44,100 Hz

In digital audio, 44,100 Hz is a common sampling frequency: analog audio is recorded by sampling it 44,100 times per second, and then these samples are used to reconstruct the audio signal when playing it back. "Hz" is an abbreviation for hertz, meaning "[cycles, samples] per second", and the alternative form 44.1 kHz (kilohertz, 1000 times per second) is also very commonly found.

44.1 kHz audio is widely used, due to this being the sampling rate used in Compact Discs, and its common use dates back to its use by Sony from 1979.

Contents

History

The 44.1 kHz sampling rate originated in the late 1970s with PCM adaptors, which recorded digital audio on video cassettes (specifically U-matic cassettes), notably the Sony PCM-1600 (1979) and subsequent model in this series. This then became the standard for Compact Disc audio in the Red Book standard (1980),[1] and its use continued in 1990s standards such as MP3 and the DVD, and in 2000s standards such as HDMI.

Why 44.1 kHz?

The rate was chosen following debate between manufacturers, notably Sony and Philips, and its implementation by Sony, yielding a de facto standard. The technical reasoning behind the rate being chosen is as follows.

Human hearing and signal processing

Firstly, because the high frequency limit of human hearing is about 20 kHz (the hearing range of human ears is roughly 20 Hz to 20,000 Hz), and via the sampling theorem the sampling rate must be twice the maximum frequency one wishes to reproduce, the sampling rate had to be at least 40 kHz. In addition to this, signals must be low-pass filtered before sampling, otherwise aliasing occurs, and while an ideal low-pass filter would perfectly pass frequencies below 20 kHz (without attenuating them) and perfectly cut off frequencies above 20 kHz, in practice a transition band is necessary, where frequencies are partly attenuated. The wider this transition band is, the easier and cheaper it is to make a low-pass filter, which is in favor of a higher sampling rate. The resulting increase in sample rate is then, by the sampling theorem, twice the bandwidth of the transition band – for example, a 2 kHz transition band (passing 20 kHz almost completely, cutting 22 kHz almost completely) requires 44 kHz sampling.

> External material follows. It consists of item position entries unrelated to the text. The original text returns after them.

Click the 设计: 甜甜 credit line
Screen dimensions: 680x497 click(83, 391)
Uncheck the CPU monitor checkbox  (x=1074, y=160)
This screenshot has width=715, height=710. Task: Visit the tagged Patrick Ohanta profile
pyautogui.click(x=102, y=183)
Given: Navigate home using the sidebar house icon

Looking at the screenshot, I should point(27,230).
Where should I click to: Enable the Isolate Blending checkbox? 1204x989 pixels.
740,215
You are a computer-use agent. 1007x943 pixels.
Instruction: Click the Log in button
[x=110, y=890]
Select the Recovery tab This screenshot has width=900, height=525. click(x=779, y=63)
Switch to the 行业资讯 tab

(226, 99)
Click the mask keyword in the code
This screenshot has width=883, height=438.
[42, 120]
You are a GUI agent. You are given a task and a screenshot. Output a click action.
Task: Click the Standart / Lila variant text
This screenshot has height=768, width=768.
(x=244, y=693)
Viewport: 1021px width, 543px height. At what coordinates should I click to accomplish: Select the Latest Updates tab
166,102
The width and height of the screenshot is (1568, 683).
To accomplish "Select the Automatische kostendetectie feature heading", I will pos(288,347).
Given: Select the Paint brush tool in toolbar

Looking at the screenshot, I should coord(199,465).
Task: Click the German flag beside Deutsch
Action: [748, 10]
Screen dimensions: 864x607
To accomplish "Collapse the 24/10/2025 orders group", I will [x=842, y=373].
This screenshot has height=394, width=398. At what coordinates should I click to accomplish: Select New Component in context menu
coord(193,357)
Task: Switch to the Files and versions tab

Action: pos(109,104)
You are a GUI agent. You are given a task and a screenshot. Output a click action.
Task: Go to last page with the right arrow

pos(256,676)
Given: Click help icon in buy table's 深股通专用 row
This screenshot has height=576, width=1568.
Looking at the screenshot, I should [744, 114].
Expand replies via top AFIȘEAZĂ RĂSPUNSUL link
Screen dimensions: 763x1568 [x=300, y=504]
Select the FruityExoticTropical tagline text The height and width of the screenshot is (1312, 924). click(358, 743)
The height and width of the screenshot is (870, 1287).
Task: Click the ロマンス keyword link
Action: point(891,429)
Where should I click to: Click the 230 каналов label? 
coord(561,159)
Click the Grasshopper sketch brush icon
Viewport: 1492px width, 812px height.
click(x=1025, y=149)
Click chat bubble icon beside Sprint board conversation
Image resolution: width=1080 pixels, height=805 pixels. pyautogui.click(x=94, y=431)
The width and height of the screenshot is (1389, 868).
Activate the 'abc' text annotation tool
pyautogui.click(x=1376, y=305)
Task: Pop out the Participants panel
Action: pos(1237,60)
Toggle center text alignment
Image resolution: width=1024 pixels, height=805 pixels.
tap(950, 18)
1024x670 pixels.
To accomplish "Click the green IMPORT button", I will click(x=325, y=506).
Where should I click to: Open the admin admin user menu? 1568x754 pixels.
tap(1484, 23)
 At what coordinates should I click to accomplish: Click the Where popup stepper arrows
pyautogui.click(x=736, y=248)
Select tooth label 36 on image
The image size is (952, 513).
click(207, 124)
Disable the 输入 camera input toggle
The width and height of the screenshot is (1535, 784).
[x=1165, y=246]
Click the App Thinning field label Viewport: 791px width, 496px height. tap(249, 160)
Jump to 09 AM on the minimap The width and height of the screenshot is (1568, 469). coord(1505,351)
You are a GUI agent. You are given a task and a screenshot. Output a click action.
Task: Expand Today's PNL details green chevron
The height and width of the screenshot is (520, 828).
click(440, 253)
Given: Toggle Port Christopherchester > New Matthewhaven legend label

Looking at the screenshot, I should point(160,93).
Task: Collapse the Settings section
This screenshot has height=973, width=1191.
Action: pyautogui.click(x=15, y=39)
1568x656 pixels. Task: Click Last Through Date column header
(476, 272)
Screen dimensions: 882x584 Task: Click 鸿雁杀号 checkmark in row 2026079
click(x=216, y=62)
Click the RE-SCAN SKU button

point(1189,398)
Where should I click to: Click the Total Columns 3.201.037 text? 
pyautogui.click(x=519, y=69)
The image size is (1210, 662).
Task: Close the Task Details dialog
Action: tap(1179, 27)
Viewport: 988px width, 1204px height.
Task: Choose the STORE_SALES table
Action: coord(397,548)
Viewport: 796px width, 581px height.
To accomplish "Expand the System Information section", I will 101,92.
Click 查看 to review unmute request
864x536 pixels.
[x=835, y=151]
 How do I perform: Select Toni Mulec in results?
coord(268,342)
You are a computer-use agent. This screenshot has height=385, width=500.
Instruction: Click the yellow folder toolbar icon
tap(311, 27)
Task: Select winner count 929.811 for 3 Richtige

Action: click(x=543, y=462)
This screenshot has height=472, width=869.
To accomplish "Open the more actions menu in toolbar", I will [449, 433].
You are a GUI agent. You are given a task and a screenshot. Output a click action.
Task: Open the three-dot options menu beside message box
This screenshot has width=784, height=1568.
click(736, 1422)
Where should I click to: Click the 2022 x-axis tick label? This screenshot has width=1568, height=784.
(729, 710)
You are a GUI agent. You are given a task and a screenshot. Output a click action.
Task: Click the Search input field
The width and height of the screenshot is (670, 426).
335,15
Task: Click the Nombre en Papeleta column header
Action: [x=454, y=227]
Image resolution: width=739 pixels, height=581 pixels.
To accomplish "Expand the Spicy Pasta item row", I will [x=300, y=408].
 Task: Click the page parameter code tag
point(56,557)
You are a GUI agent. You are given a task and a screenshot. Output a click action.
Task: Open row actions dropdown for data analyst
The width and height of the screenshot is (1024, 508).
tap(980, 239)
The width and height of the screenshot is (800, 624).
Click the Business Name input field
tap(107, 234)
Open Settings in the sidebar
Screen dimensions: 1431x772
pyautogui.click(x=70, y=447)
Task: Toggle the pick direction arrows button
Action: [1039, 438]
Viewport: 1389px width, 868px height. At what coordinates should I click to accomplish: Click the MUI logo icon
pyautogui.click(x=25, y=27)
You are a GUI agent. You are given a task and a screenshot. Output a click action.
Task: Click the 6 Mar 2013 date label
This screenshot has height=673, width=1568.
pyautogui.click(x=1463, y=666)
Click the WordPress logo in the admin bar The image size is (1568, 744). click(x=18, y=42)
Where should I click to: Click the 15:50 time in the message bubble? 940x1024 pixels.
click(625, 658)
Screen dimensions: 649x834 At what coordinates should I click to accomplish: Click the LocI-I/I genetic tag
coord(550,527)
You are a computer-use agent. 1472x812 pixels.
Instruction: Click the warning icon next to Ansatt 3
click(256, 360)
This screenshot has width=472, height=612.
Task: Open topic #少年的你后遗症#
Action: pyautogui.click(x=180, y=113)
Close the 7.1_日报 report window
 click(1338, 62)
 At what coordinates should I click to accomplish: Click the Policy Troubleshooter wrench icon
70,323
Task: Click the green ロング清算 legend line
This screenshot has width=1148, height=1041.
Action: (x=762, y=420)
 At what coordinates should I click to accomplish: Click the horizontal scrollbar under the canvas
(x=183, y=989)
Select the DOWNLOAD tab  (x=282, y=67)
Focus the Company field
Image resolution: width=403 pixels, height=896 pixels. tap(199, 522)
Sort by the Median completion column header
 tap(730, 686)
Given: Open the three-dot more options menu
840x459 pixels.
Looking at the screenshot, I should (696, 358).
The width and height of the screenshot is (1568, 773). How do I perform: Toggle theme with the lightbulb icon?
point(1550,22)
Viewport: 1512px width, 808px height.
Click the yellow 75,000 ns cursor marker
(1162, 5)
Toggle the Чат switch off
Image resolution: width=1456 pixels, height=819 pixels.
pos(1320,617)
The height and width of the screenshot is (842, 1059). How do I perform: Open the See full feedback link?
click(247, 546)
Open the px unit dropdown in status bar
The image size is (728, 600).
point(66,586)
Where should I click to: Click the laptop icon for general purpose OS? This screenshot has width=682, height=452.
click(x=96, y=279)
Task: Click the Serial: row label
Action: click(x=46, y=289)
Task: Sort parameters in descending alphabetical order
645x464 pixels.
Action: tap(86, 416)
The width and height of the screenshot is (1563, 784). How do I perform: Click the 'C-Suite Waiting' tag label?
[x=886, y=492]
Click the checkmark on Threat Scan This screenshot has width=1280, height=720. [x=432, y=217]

Recording on video equipment

Early digital audio was recorded to existing analog video cassette tapes, as these were the only available media with sufficient capacity to store meaningful lengths of audio; formally, the video cassette is the transport, and this format has been termed pseudo-video.[2] To enable reuse with minimal modification of the video equipment, these ran at the same speed as video, and used much of the same circuitry. Specifically, audio samples were recorded as if they were on the lines of a raster scan of video, as follows: analog video standards represent video at a field rate of 60 Hz (NTSC, North America – or 60/1.001 Hz ≈ 59.94 Hz for color NTSC) or 50 Hz (PAL, Europe), which corresponds to a frame rate of 30 frames per second (frame/s) or 25 frame/s – each field is half the lines of an interlaced image (alternating the odd lines and the even lines). Each of these fields is in turn composed of lines (see raster scan) – a frame of 625 lines for PAL and 525 lines for NTSC, though some of the "lines" are actually for synchronizing the signal (see vertical blanking interval), and a field comprises half the visible lines in one vertical scan. Digital audio samples were then encoded along each line, thus allowing reuse of the existing synchronization circuitry – as video, the resulting images look like lines of binary black and white (rather, gray) dots along each scan line. The line frequency (lines per second) was 15,625 Hz for PAL (625 × 50/2), 15,750 Hz for 60 Hz (monochrome) NTSC (525 × 60/2), and 15,750/1.001 Hz (approximately 15,734.26 Hz) for 59.94 (color) NTSC, and thus to record audio at the required over 40 kHz required encoding multiple samples per line, with 3 samples per line being sufficient, yielding up to 15,625 × 3 = 46,875 for PAL and 15,750 × 3 = 47,250 for NTSC. One wished to minimize the number of samples per line, so that each sample could have more space devoted to it, thus making it easier to have a higher bit depth (16 bits, rather than 14 or 12 bits, say) and better error tolerance, and in practice the signal was stereo, requiring 3 × 2 = 6 samples per line. However, some of these lines were devoted to (vertical) synchronization: specifically, the lines during the vertical blanking interval (VBI) could not be used, so a maximum of 490 lines per frame (245 lines per field) could be used in NTSC, and about 588 lines per frame (294 lines per field) on PAL. (Note that in video PAL has (up to) 575 visible lines[3] while NTSC has up to 485.[4])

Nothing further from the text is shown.